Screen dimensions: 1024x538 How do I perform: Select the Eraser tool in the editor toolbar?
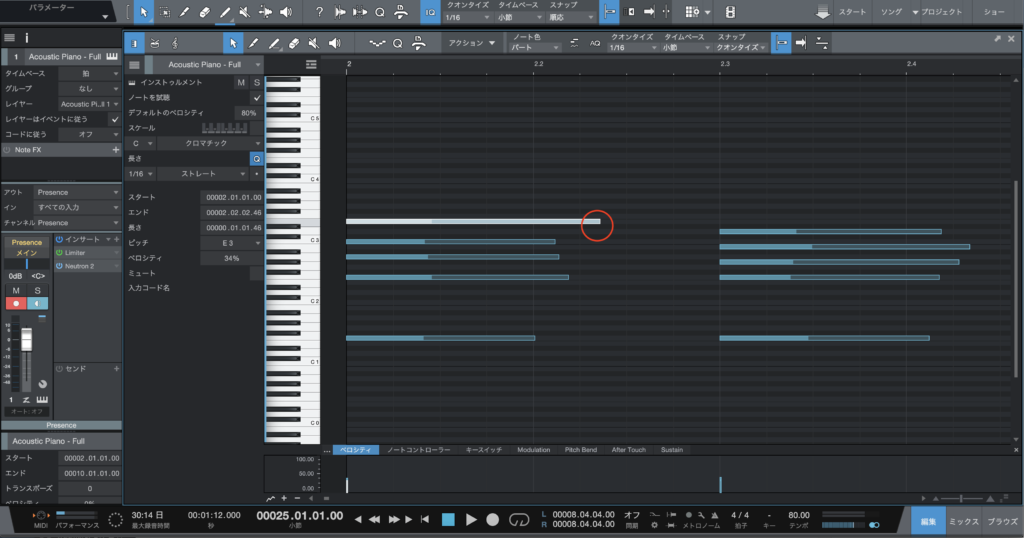(x=293, y=44)
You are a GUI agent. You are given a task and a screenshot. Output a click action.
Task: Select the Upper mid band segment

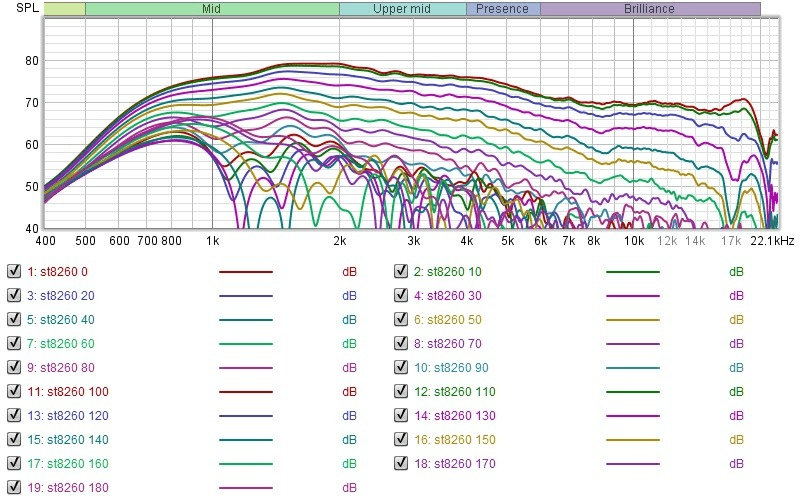pos(403,9)
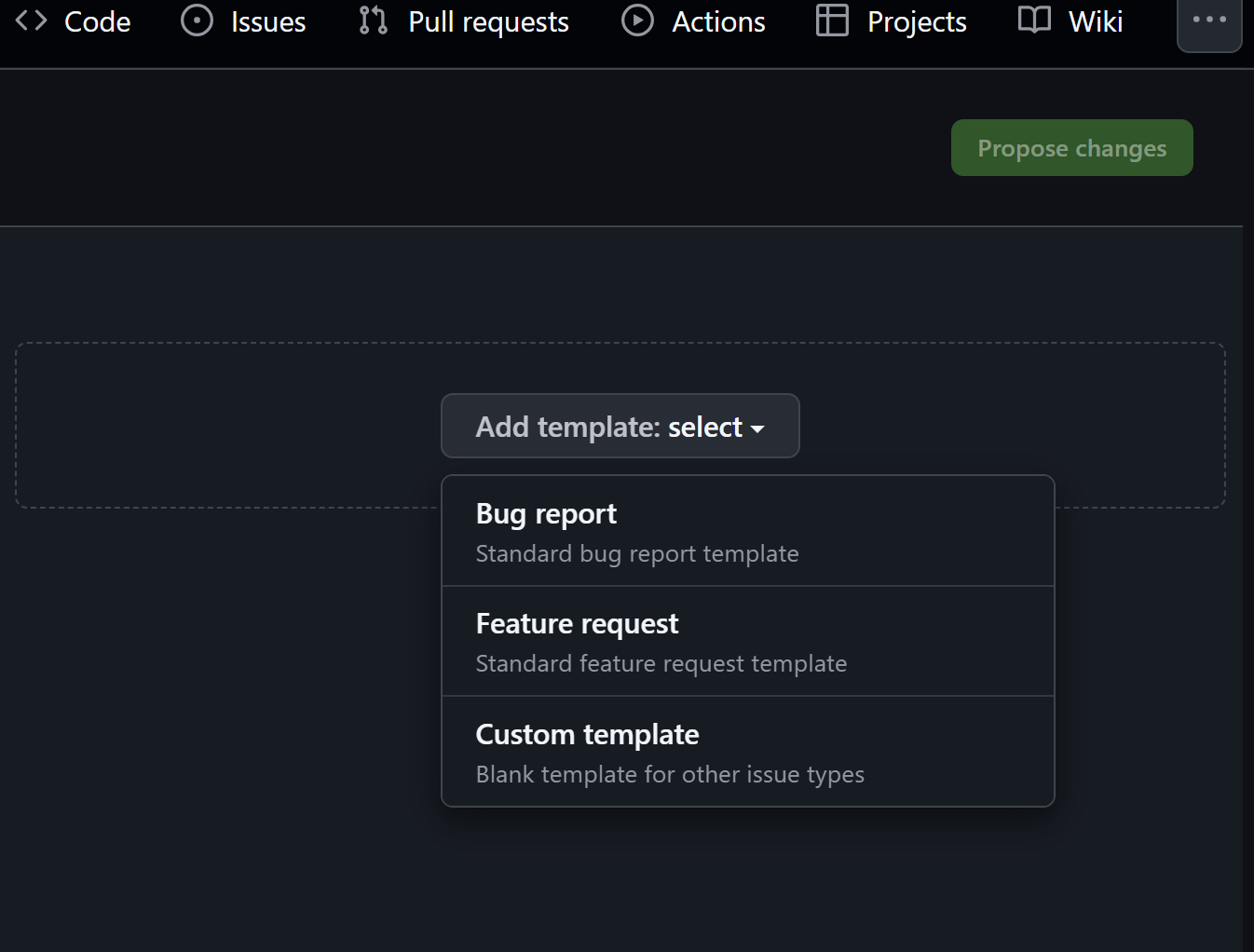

• • • •

Repeat all the data as it stands, dropping any images it holds.

* **Response to the exercise**:
Screen dimensions: 1024x538 How do I perform: Select the Eraser tool in the editor toolbar?
(x=293, y=44)
You are a GUI agent. You are given a task and a screenshot. Output a click action.
Task: Select the Upper mid band segment

pos(403,9)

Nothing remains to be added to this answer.